Make sure the girl has her own goals. She can be strong, even as her loyalty changes. Most captivity novels show this as the captive trying to run away, over and over, or keeping secrets and her own little plan away from her captor, while still slowly turning to him. And he's kind to her, because deep down, he's a good guy caught up in a bad situation.

That's the trope. It's a successful trope, but it's a trope. (See Stolen by Lucy Christopher for the most recent popular YA version of this -- warning, it's written in first person, in second person. Not sure what that means? You will be...).

There's a whole series of tropes about kidnapping and Stockholm and handsome captors with steel-blue eyes.

Do you want yours to be that way? Do you want fiery independent girl helping the rebels who captured her because clearly, their cause is in the right? Do you want helpless girl grow into her own under the watchful tutelage of her handsome and more experienced kidnapper?

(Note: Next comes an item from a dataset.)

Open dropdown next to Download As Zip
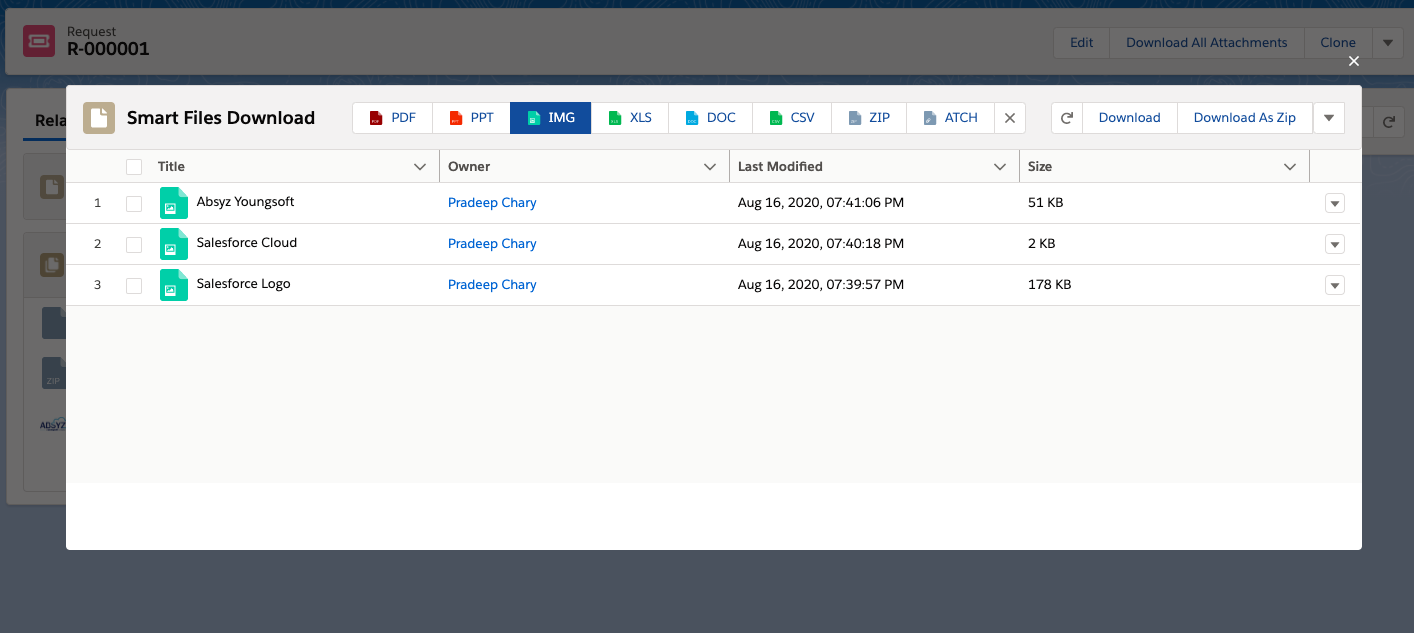1414x633 pixels. (x=1329, y=118)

Do you want woefully misunderstood kidnapper who only took the girl to save puppies and children everywhere?

What makes yours different?

My WIP is about Stockholm Syndrome in captivity; about a girl, about a man. It's a far cry from youth adult, and it's not a fluffy romance in the end. But I wrote it because it called to me, because it begged to be written.

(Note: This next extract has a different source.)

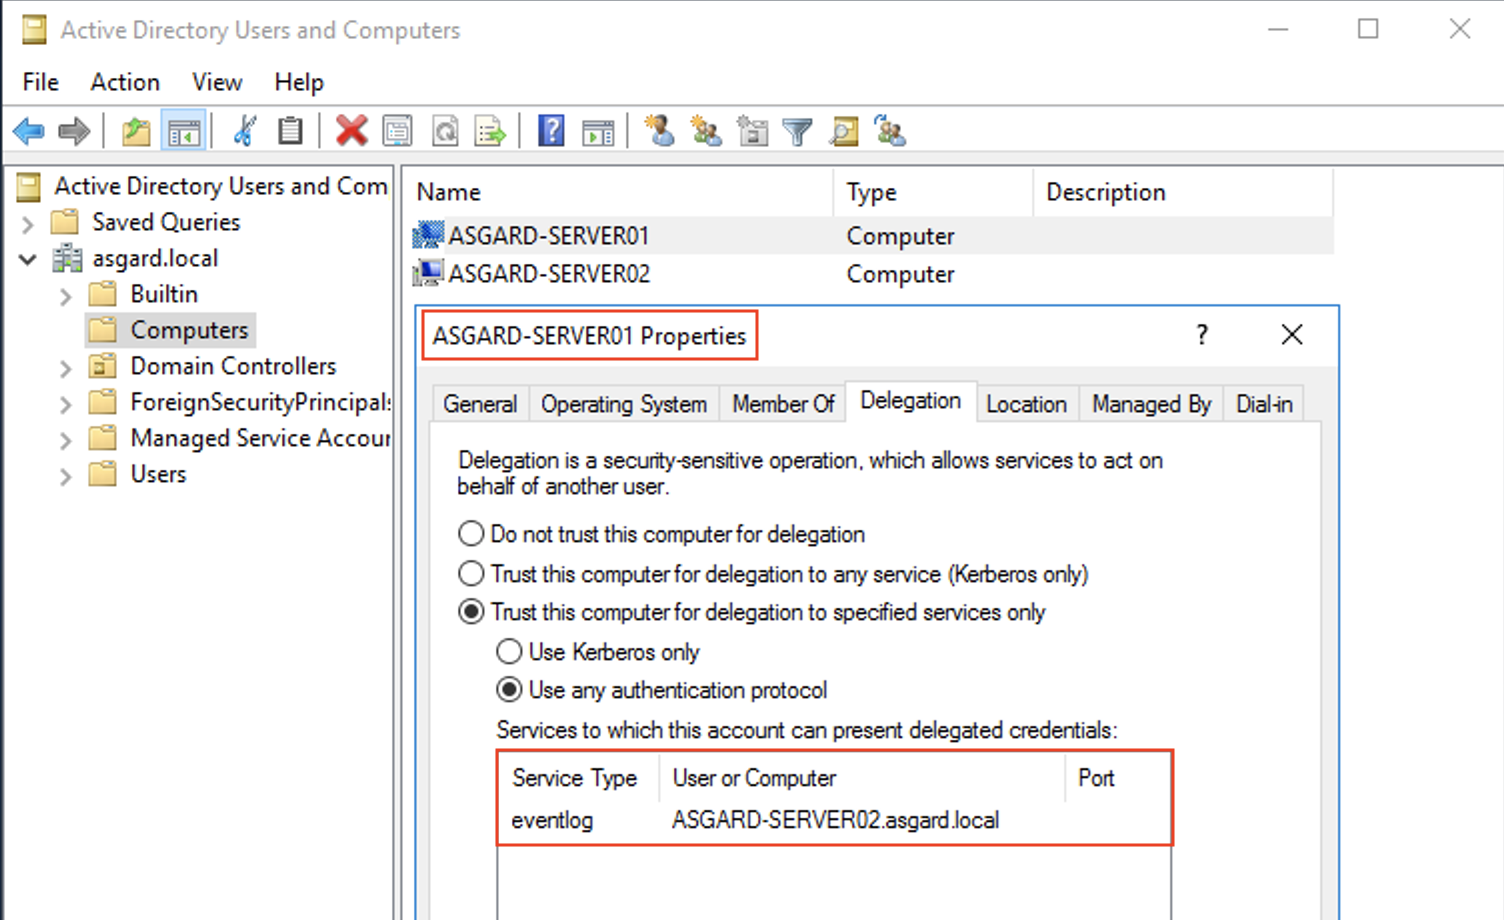Click the Export list icon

And because I was held in captivity for four years as a teen. Every book I read after that dealt with captivity or with Stockholm Syndrome made me want to scream -- the weak girls, the somehow handsome-and-nice men. The romantic endings (or the separated-but-longing-for-him endings). The way the girls turned without a fight. They lost themselves in the MMC.

I wrote a book about a girl who stays strong the entire way through, even when she's on her knees on the concrete, out of choices and out of hope.

A girl who turns into a weapon. Who was a weapon all along. And the man who turns her.

I wrote a novel about Stockholm Syndrome, but it's not a romance. It's a psych thriller, and it's chilling and it's beautiful at the same time. My beta readers consistently come back with the same word: intense.

Don't get me wrong - I love your normal Stockholm Syndrome romance as much as the next reader. They're just all awfully similar. I read all of them that seemed remotely comparable to where I was going with The Dark. And I made damned sure my girl wasn't weak.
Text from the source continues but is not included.